Task description.
Your answer should be exactly the lines from the one that contains "Cosmética (68, 424)" through the final line of the entries below, and nothing else.

Collected data entries
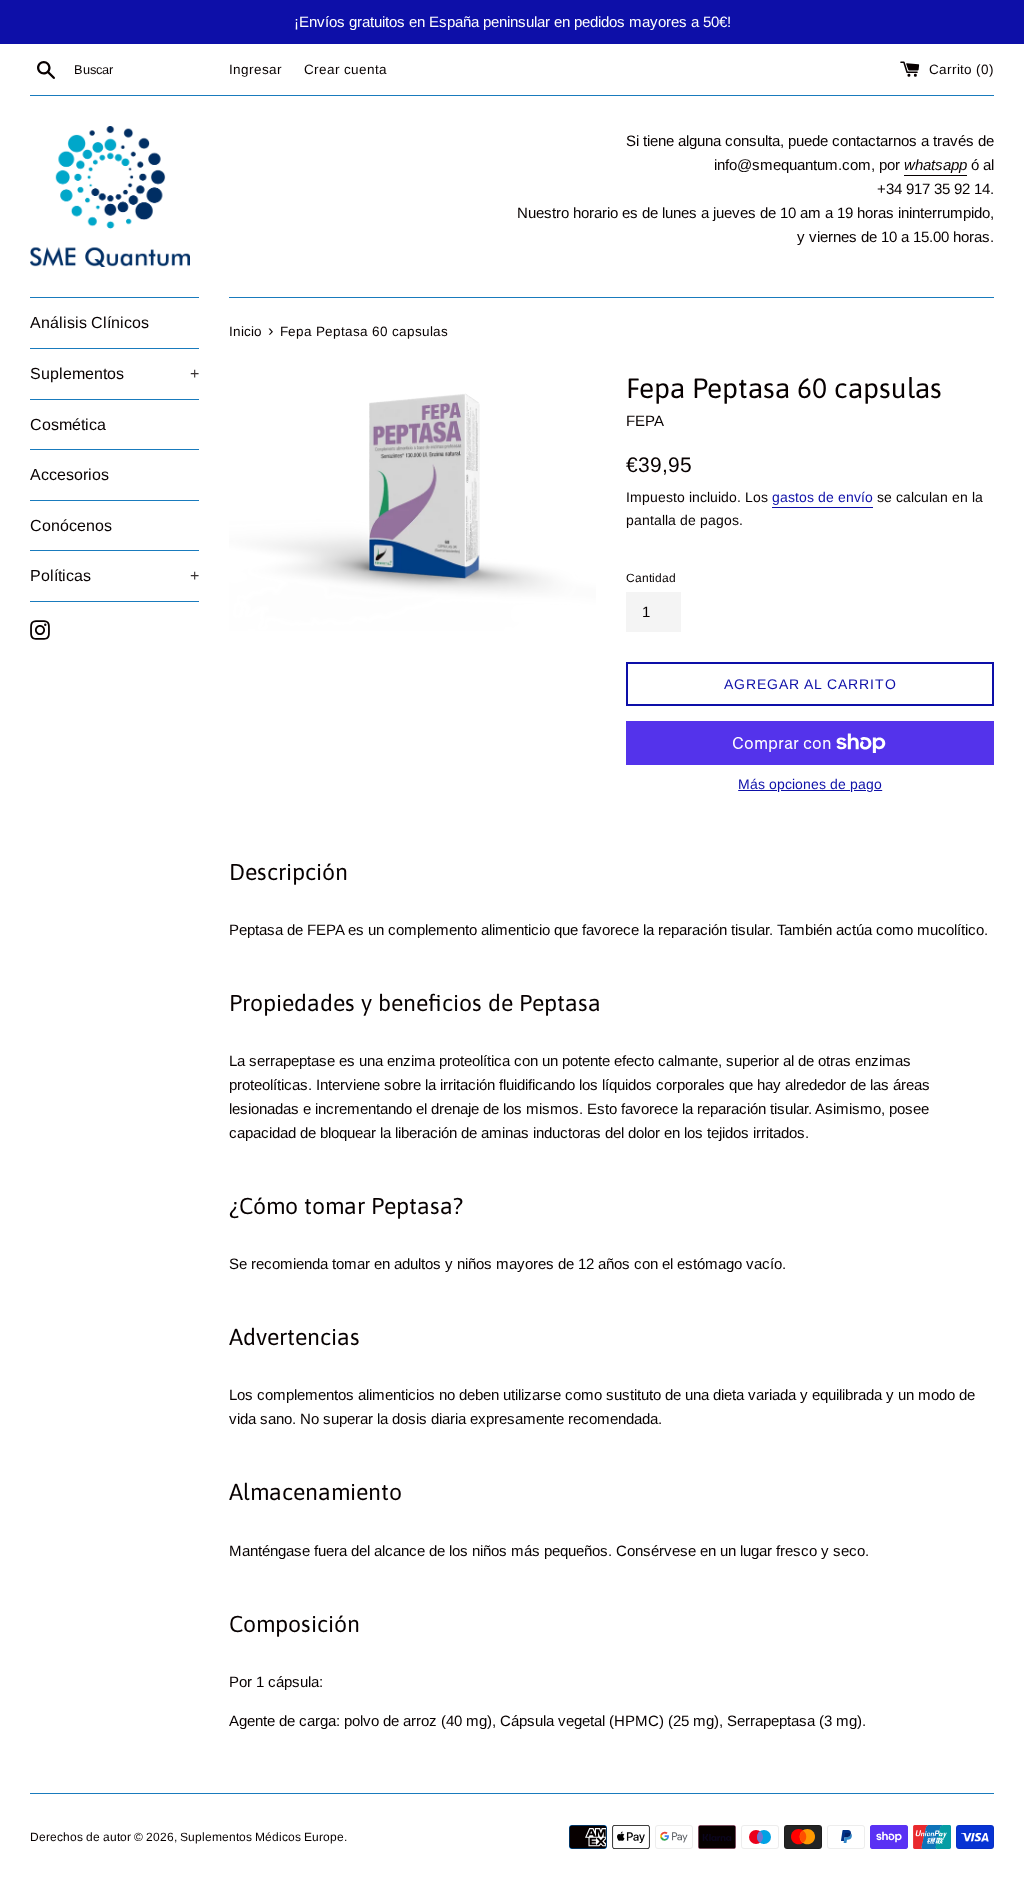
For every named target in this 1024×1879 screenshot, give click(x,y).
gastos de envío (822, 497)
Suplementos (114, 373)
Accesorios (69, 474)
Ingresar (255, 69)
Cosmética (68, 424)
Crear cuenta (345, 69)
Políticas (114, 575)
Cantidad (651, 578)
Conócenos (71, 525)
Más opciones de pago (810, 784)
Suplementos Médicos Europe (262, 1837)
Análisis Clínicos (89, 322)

Task answer.
Cosmética (68, 424)
Crear cuenta (345, 69)
Políticas (114, 575)
Cantidad (651, 578)
Conócenos (71, 525)
Más opciones de pago (810, 784)
Suplementos Médicos Europe (262, 1837)
Análisis Clínicos (89, 322)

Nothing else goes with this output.